Die Venus war Jahrzehnte lang ein beliebtes Ziel von sowjetischen Forschungssonden. Die Sowjetunion sandte 28 Sonden zur Venus, die USA hingegen nur 7 Sonden. Die Venus hat gegenüber dem Mars, der derzeit im Fokus der Planetenerforschung steht, den großen Nachteil, dass eine Landung auf ihr sehr schwierig ist und die erfolgreich gelandeten Sonden ihre Landung wegen der extremen Oberflächentemperaturen nur kurz überleben können. Die beiden russischen Venera-Sonden, die auf der Venus landeten, gaben jeweils nach ca. 1,5 Stunden Datenübermittlung keine Lebenszeichen mehr von sich. Auf dem Mars sind Sonden viel problemloser zu landen und können - bei entsprechender Auslegung - über viele Jahre in Betrieb bleiben.
In der 430°C heißen Venusatmosphäre kann kein flüssiges Wasser existieren. Auf der Venus gibt es kein Leben.
Von August 1990 bis Oktober 1994 vermaß die amerikanische Magellan-Sonde (s. Abb. 1) die Venusoberfläche mittels Radar. Anhand der Radardaten der Sonde konnte eine sehr genaue Karte der Venusoberfläche erstellt werden.
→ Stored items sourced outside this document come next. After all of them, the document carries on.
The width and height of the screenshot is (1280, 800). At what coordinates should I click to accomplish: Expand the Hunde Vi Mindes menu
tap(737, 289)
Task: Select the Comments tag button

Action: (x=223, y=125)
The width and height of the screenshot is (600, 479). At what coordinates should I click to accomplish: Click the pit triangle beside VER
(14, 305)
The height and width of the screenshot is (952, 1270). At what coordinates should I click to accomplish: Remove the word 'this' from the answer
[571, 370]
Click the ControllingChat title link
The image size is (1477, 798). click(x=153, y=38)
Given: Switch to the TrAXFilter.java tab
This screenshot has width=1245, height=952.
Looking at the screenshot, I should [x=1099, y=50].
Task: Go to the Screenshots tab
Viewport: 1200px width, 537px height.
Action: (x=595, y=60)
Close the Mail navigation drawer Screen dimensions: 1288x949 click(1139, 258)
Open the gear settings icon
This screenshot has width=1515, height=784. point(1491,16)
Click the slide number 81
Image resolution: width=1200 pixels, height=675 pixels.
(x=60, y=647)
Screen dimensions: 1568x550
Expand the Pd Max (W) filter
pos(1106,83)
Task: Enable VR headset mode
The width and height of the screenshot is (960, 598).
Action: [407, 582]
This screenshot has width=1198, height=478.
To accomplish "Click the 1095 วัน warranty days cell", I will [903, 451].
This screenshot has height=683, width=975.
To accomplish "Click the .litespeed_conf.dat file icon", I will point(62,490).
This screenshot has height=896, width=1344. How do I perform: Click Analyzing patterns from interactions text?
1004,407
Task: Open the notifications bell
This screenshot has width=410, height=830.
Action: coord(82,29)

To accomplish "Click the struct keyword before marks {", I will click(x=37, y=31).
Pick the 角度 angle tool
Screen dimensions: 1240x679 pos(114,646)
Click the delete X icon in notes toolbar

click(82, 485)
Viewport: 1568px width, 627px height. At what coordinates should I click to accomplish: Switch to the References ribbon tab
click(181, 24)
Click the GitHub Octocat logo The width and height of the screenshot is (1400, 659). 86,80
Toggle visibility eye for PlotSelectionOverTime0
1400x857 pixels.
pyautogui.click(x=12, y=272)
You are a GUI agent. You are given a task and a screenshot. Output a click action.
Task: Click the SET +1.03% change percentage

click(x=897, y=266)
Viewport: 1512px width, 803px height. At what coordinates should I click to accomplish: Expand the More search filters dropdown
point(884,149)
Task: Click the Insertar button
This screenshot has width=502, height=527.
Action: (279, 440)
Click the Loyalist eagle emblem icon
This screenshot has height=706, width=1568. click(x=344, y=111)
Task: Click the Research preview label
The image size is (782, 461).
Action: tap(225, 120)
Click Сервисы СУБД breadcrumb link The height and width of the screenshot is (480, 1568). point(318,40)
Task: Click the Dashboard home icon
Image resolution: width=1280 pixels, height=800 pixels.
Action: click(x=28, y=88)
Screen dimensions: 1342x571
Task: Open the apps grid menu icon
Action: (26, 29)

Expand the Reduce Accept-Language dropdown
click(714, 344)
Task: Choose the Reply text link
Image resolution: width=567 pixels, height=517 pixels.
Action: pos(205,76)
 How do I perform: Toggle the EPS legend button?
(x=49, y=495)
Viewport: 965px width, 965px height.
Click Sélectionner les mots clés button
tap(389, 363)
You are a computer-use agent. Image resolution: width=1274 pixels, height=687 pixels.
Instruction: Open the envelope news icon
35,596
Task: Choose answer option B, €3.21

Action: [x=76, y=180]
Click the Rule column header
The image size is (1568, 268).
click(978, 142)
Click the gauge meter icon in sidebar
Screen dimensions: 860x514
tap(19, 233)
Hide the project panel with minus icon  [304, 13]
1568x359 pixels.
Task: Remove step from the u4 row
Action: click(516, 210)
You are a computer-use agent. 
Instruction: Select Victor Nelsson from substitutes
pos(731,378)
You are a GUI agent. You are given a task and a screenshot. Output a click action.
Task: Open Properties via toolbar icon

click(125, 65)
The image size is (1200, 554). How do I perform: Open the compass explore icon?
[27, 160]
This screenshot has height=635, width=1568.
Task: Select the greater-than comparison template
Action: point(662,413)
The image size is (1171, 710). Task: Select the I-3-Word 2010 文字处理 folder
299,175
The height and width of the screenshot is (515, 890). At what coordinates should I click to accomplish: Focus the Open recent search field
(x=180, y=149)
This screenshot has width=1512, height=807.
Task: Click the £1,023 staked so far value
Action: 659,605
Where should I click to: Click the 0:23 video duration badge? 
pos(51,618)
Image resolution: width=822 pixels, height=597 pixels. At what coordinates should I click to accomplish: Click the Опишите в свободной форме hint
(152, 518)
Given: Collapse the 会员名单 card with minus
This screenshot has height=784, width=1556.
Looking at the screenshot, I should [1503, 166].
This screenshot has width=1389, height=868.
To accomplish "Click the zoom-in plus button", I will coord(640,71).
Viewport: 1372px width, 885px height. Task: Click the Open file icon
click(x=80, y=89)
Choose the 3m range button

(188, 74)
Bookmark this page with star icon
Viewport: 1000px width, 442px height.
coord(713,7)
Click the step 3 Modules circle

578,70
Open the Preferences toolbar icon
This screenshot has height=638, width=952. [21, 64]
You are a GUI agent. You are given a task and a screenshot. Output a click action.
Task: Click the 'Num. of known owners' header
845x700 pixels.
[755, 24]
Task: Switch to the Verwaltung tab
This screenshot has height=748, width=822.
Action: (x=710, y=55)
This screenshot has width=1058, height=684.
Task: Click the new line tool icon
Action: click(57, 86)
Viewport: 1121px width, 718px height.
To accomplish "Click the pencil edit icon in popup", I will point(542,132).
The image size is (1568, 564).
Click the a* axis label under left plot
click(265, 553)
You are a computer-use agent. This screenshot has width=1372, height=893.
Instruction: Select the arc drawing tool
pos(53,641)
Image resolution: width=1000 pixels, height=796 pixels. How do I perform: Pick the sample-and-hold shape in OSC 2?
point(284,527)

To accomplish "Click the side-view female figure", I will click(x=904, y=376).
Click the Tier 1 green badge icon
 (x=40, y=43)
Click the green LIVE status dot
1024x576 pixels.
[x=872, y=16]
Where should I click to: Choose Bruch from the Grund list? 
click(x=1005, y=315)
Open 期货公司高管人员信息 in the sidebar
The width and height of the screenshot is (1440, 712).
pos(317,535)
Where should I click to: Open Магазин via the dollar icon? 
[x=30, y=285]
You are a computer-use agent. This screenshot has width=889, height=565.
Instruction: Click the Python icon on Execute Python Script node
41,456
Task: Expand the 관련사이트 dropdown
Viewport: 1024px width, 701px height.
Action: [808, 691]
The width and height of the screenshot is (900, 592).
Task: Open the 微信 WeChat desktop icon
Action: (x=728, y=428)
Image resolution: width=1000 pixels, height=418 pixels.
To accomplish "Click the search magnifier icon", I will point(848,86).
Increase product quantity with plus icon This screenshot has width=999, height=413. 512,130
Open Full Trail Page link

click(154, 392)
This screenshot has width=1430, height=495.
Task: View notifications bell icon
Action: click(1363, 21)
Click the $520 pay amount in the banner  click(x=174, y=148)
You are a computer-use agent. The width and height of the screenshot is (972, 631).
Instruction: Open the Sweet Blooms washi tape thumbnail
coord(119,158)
Seit April 2006 befindet sich die ESA-Sonde Venus Express in einer Umlaufbahn um Venus. Ihre Aufgabe ist die genaue Untersuchung der Venus-Atmosphäre, der in ihr ablaufenden Prozesse und ihrer Interaktion mit dem Sonnenwind. Außerdem untersucht Venus Express die Venus-Oberfläche im infraroten Licht. Der Betrieb der Sonde soll bis Ende 2012 dauern.
Die japanische Venussonde Akatsuki erreichte am 8. Dezember 2010 die Venus, konnte wegen einer Fehlfunktion ihres Bremstriebwerks nicht in eine Umlaufbahn einschwenken. Die Ingenieure hoffen, dass sie Akatsuki bei der nächsten Venuspassage der Sonde in 2016 in eine Umlaufbahn um die Venus bringen können.